### WHAT THE TASK ASKS
Gather every line in the records below that contains the word "will".

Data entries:
##############################

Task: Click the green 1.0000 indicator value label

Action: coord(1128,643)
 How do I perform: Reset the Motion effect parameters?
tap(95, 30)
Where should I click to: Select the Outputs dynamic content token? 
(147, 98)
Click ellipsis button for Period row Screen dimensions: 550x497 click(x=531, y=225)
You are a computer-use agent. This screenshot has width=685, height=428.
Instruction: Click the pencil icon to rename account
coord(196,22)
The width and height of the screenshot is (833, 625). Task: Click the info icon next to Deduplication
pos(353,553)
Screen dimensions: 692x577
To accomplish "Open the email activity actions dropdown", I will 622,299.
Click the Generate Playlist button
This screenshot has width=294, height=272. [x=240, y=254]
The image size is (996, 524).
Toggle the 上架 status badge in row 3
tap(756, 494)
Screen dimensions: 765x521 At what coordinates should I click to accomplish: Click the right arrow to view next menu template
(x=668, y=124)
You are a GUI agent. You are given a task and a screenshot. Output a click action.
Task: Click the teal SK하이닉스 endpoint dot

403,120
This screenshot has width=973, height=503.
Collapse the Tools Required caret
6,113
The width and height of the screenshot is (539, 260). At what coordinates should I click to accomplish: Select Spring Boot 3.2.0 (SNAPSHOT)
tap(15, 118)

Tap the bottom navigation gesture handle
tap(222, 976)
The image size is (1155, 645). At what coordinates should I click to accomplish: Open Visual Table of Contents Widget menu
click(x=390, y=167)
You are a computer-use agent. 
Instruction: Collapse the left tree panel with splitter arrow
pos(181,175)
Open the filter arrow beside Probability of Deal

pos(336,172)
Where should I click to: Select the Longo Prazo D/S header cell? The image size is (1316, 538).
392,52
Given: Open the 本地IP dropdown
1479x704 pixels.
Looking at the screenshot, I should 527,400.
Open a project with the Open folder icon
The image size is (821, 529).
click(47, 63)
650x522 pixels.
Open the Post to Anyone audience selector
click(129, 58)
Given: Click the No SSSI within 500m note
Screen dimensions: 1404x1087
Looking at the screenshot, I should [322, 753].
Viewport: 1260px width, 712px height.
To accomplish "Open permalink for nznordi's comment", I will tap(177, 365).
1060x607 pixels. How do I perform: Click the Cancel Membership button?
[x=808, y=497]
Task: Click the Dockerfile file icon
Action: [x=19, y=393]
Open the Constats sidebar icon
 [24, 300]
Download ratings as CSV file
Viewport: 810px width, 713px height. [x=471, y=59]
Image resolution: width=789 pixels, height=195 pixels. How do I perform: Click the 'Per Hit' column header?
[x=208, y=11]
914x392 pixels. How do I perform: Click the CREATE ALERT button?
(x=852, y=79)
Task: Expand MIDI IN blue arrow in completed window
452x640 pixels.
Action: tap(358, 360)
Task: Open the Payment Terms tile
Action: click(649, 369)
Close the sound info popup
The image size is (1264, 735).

##############################

### WORKED SOLUTION
To accomplish "Open the email activity actions dropdown", I will 622,299.
To accomplish "Open permalink for nznordi's comment", I will tap(177, 365).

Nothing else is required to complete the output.